Da an Schlaf nicht mehr zu denken ist, bin ich schon um 7.45 unterwegs. Zum Glück habe ich am Abend davor recherchiert, dass man auch der Strasse entlang gehen kann, es ist nämlich wieder mal nicht nur dunkel, sondern auch noch neblig. Zum Teil sehe ich nicht mal richtig den Strassenrand; ich halte meine kleine Stirnlampe in der Hand und versuche so, die entgegen rasenden Autos auf mich aufmerksam zu machen. Ich bin hochkonzentriert und rechne damit, jederzeit in die Büsche oder halt das Bord hinunter springen zu müssen. Wieder einmal nichts mit Höhenweg und Aussicht, dafür der Asphalt, der die Schläge ungefedert an die Gelenke zurück gibt. Die ersten anderthalb Stunden verpasse ich nichts, aber dann erwartet mich das regenreiche Galizien zur regenreichsten Zeit mit strahlendem Sonnenschein! Alles ist grün um mich herum, die Wiesen, die Hügel (hier als Berge bezeichnet), fast wie im Klöntal, nur der See fehlt. Und es geht jetzt ja fast nur noch abwärts, O Cebreriro war das letzte wirklich hohe Hindernis auf dem Weg! Der Gedanke beflügelt mich. Irgendwie denke ich, jetzt ist es geschafft! Vom vielen Bergabwärtslaufen schmerzt mir dann aber zur Abwechslung wieder einmal das Schienbein. Vieleicht ist das auch nur die Rache, weil ich gestern wieder mal Wein getrunken habe. Aber die kleine Irin war so nett und hat mich wirklich ein bisschen böse angeschaut, als ich nicht mal anstossen wollte.

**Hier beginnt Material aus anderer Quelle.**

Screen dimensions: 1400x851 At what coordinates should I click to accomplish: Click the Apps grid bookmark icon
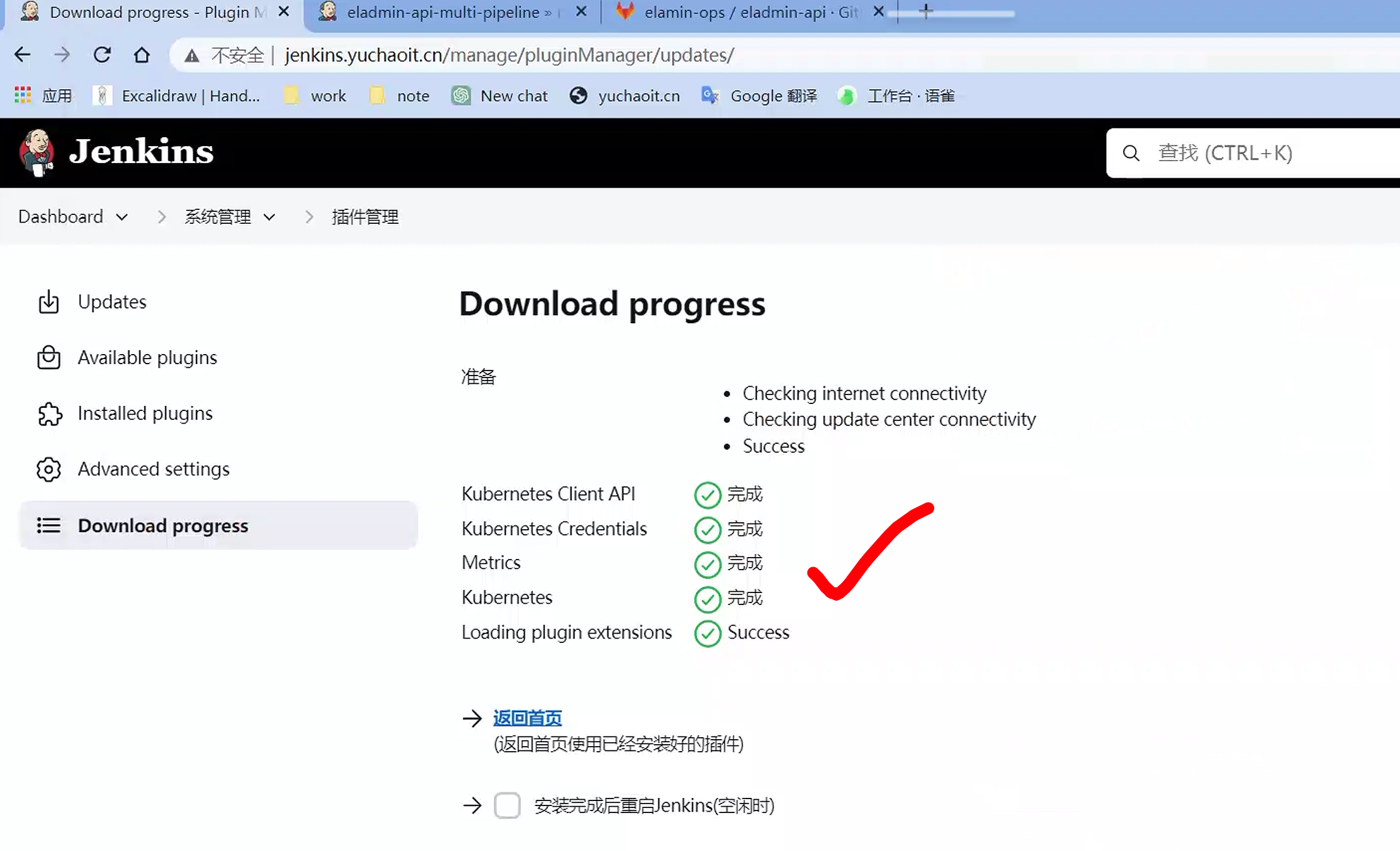tap(23, 95)
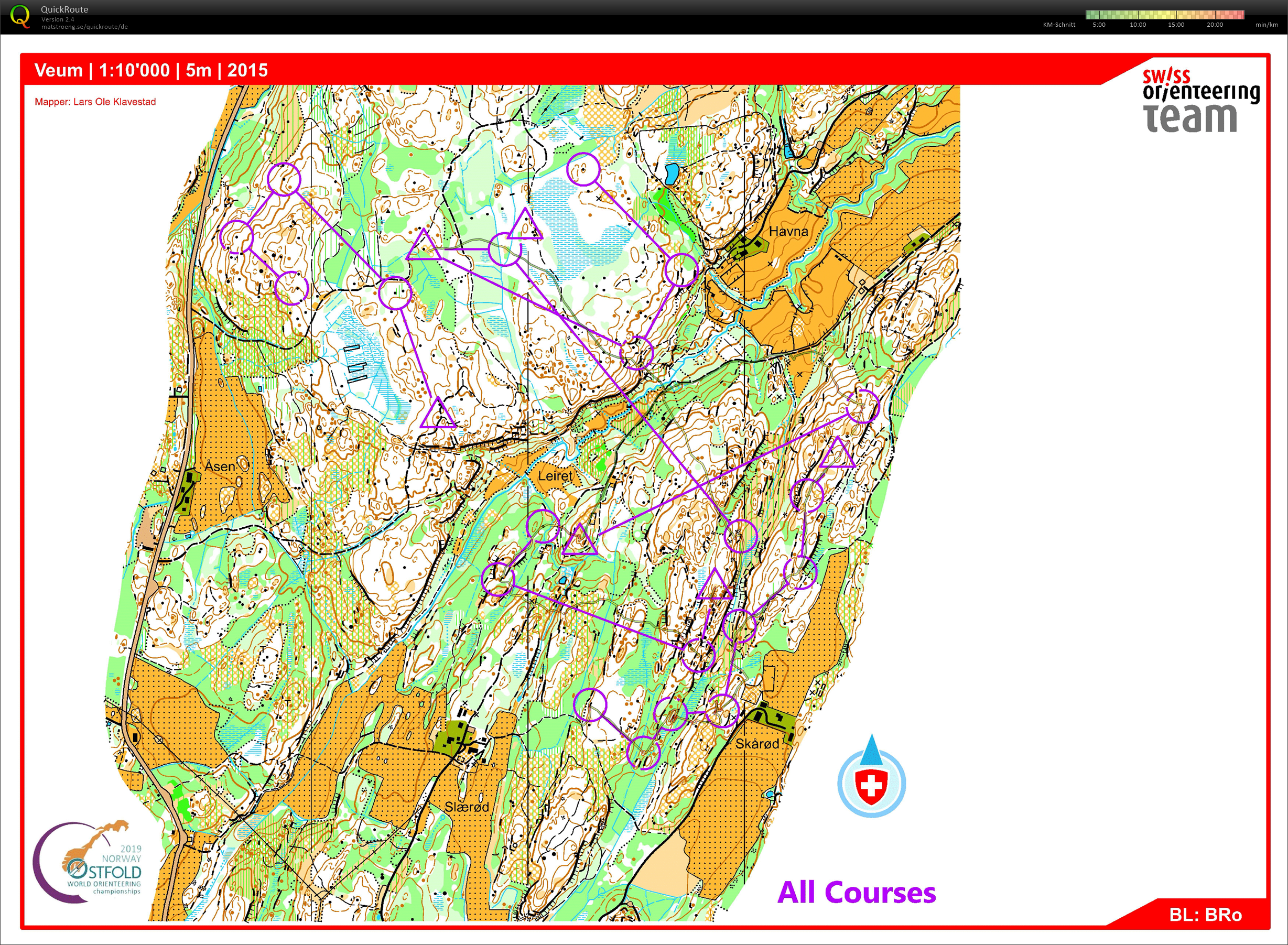Click the Havna place name on map

pyautogui.click(x=788, y=232)

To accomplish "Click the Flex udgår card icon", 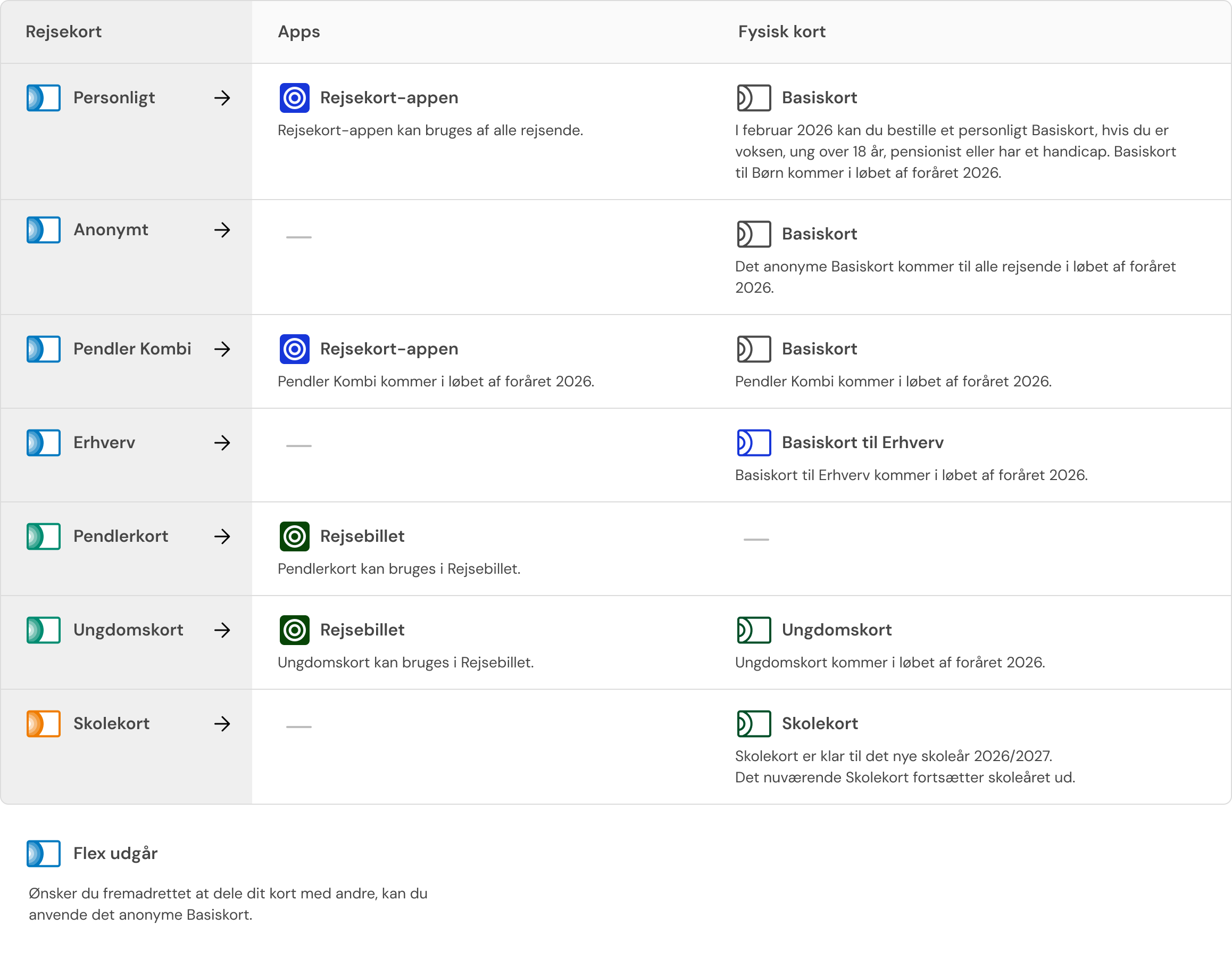I will click(44, 854).
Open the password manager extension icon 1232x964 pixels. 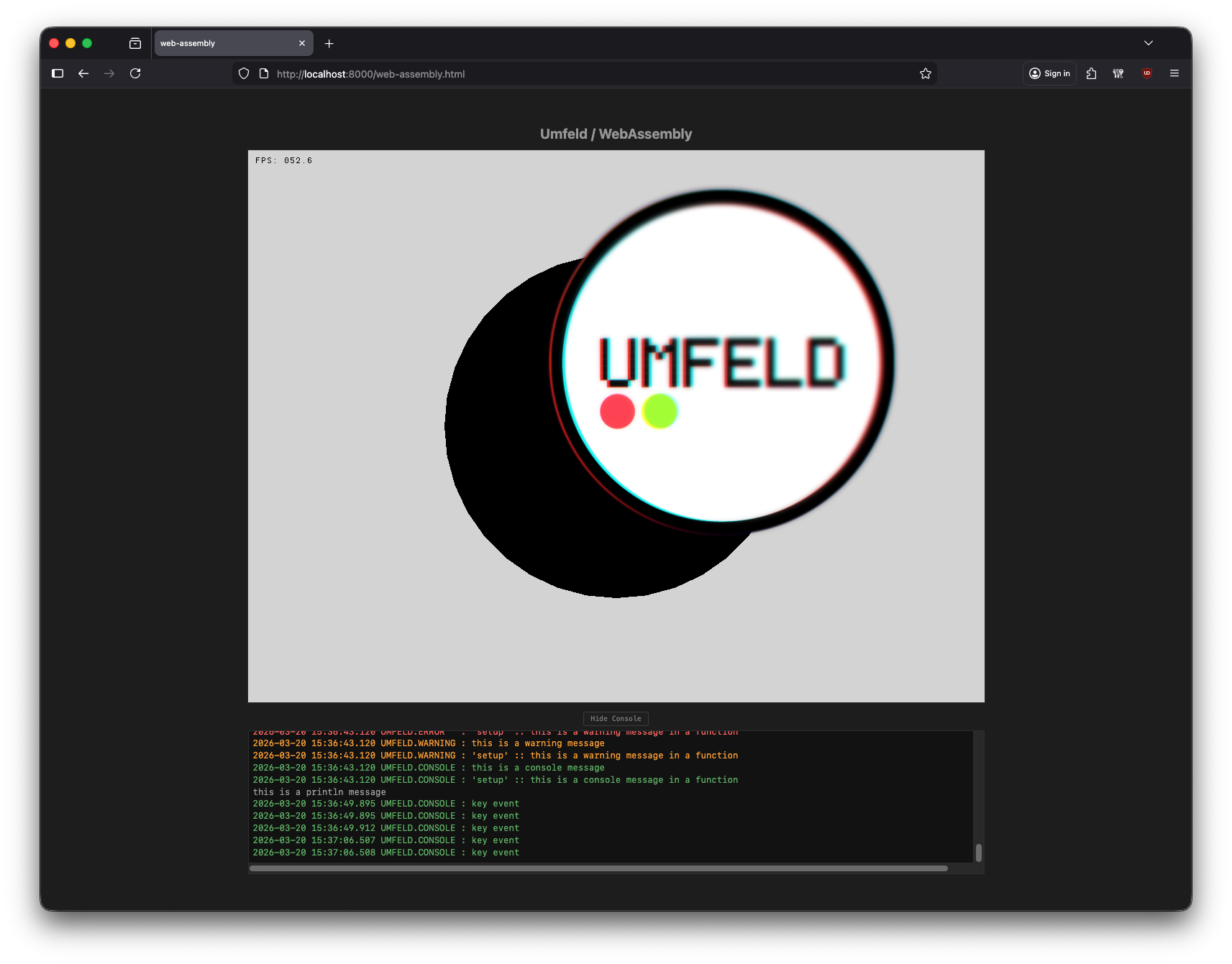click(1118, 73)
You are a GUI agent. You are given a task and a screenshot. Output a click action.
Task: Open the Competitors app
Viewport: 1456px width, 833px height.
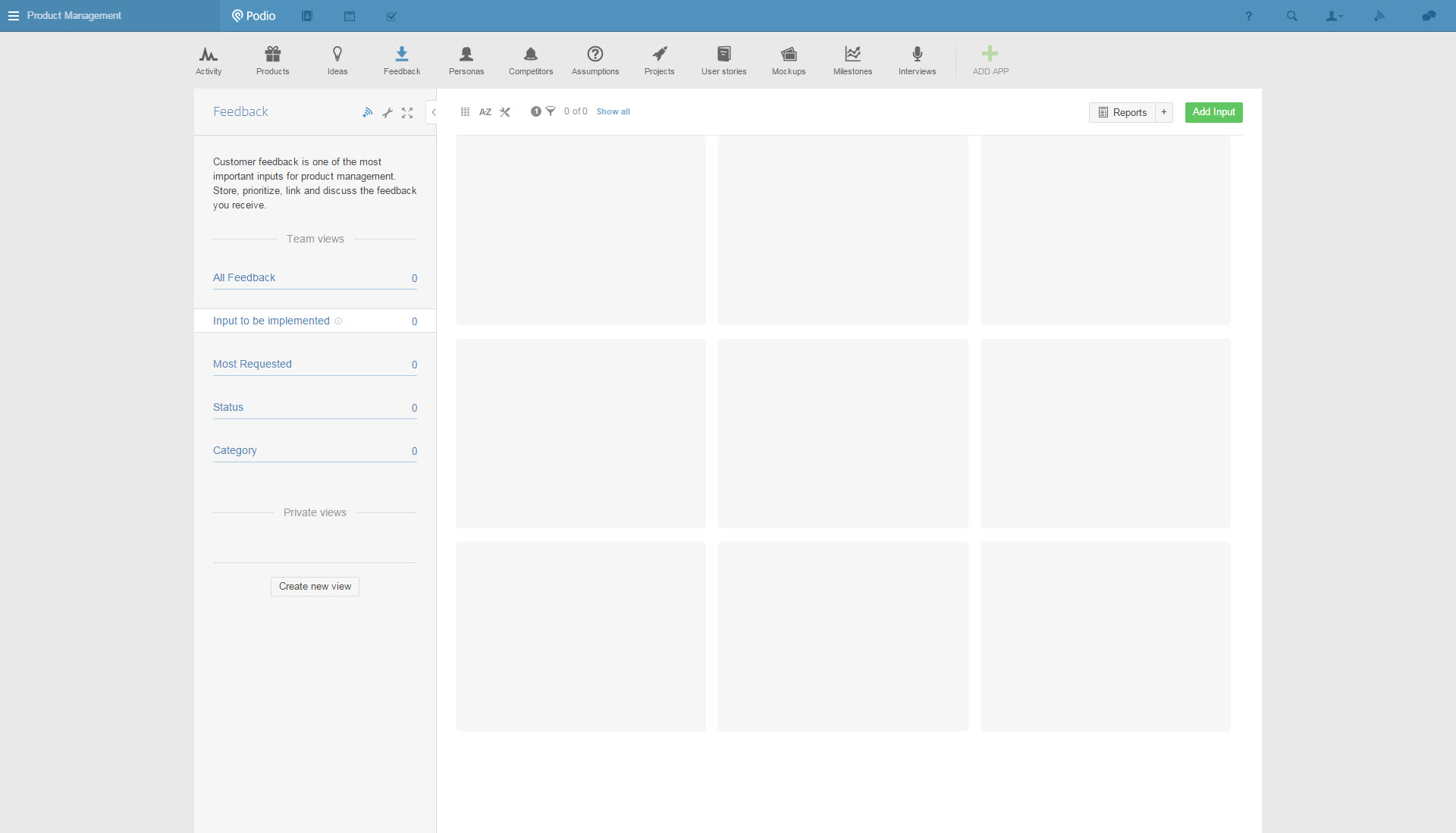(531, 60)
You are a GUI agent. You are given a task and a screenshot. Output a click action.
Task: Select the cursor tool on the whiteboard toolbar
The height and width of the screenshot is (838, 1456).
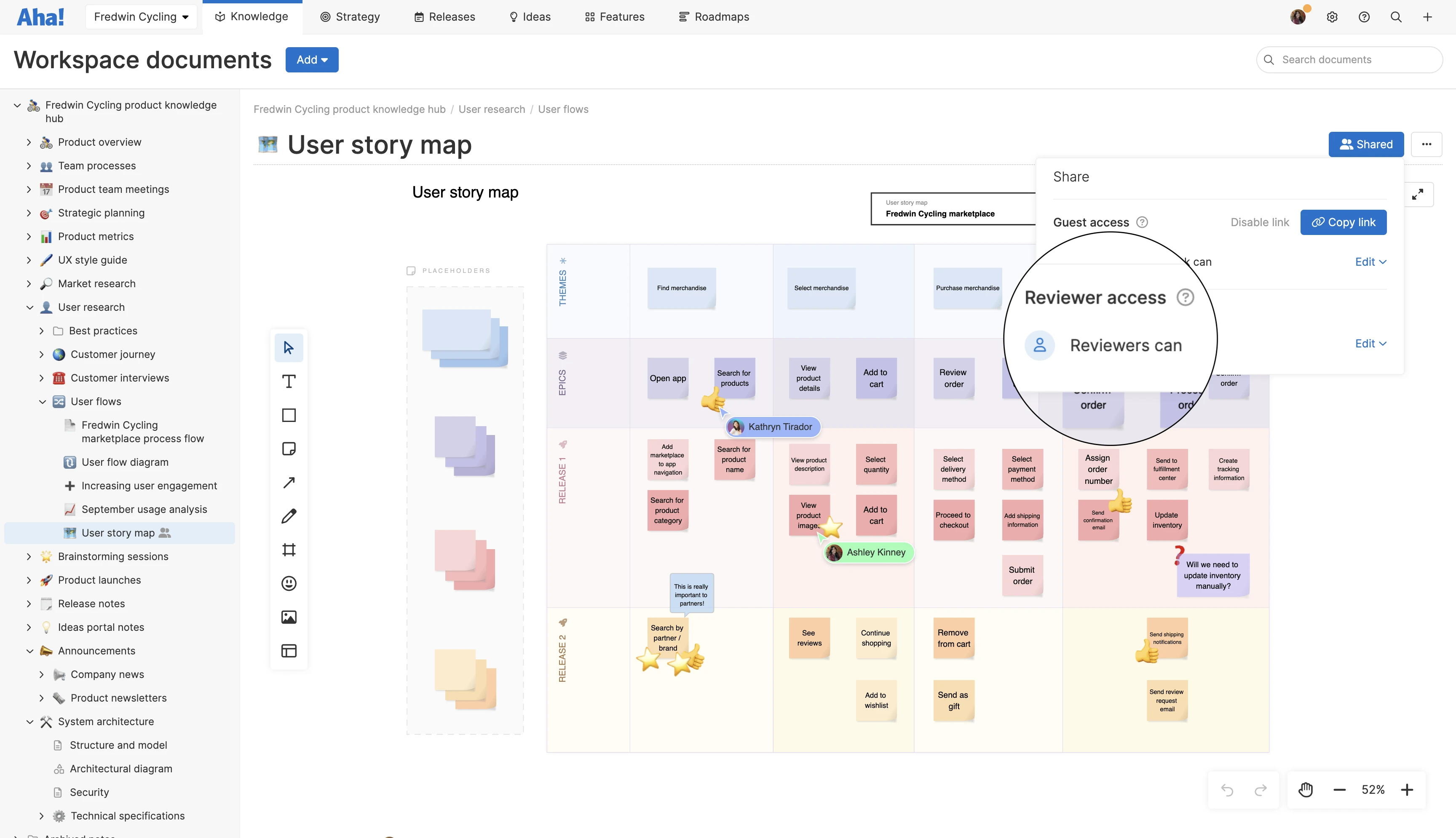(289, 348)
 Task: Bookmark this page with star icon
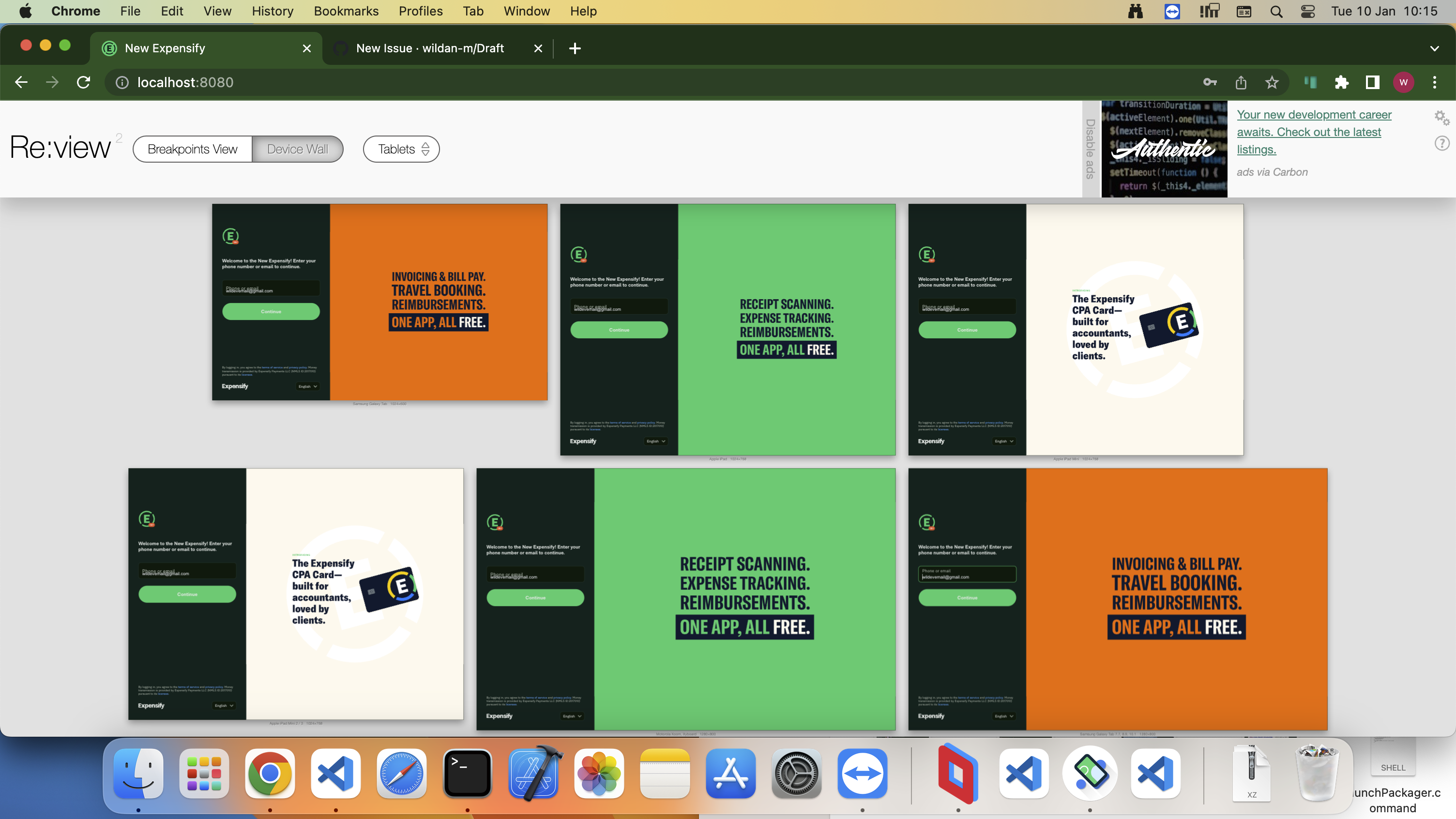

"Es grünt so grün, wenn Spaniens..."
In Tricastela laufe ich an der offiziellen Herberge vorbei, die beiden Betonkasten am Ortseingang machen mich gar nicht an. Die Herberge Aitzenea wäre gemäss Wanderbuch die beste Adresse am Platz, ist aber completo, also voll. Warum den das, um die Zeit? Ich renne also zurück zur Herberge Oribio, die direkt an der Strasse liegt und von aussen (zum Glück) wenig attraktiv ist. Drum laufen wohl so viele Pilger Nase rümpfend daran vorbei, auch die beiden Superfranzosen; die Herberge ist gebucht... Sie entpuppt sich als äusserst sauber, fast ein bisschen übertreiben für meine mittlerweile doch etwas gesunkenen Ansprüche. Die Frau mit dem Putzkübel überschwemmt beinahe die Duschräume, so gründlich nimmt sie es. Und die ganze Zeit beklagt sie sich darüber, dass sie hier arbeiten muss, wo doch heute fiesta sei in der 'Stadt'. Ach so, drum bin ich beim Einmarsch mit Böllerschüssen begrüsst worden. Und drum ist die andere Herberge ausgebucht: die privaten füllen um diese Jahreszeit das Haus auch gerne mit Nicht-Pilgern. Cool, heute läuft also was! Kann ich brauchen, nach den doch eher etwas wilden Etappen der letzen Tage. Meine Festlaune wird durch das Duo "Eclipse" (Sonnenfinsternis) allerdings rasch gedämpft; der Keyboarder geht ja noch, aber die Sängerin macht dem Namen der Band alle Ehre. Da wegen oder trotz dem mickrigen Festchen die Restaurants geschlossen sind, begnüge ich mich einmal mehr mit chorizzo, Brot und Wein aus der tienda. Für 5 Euro lasse ich mir von der Herbergsmutter die Wäsche machen. Das sollte dann bis zum Schluss reichen. Noch das Handy an die Stromtränke, reicht dann auch bis Santiago, da es tagsüber immer ausgeschaltet ist. Bin so richtig in Zielgradenstimmung. Nur einen Telebanca bräuchte ich noch; das Geld reicht nämlich nicht mehr weit.
Das Duo "Eclipse" brachte mich fast ins Grab...
Ich habe übrigens tatsächlich einen getroffen, der den Camino rennend zurücklegt. Ein jüngerer Spanier hat mich heute überholt, mit speziell flachem Rucksack, in Geländeschuhen joggend. Ich kriege aus ihm heraus, dass er für einen Marathon trainiert, zu mehr reicht mein Spanisch nicht, und so kann ich leider auch nicht damit prahlen, dass ich schon vier Marathons hinter mir habe. Schade, ein bisschen aufschneiden würde mir heute gut tun.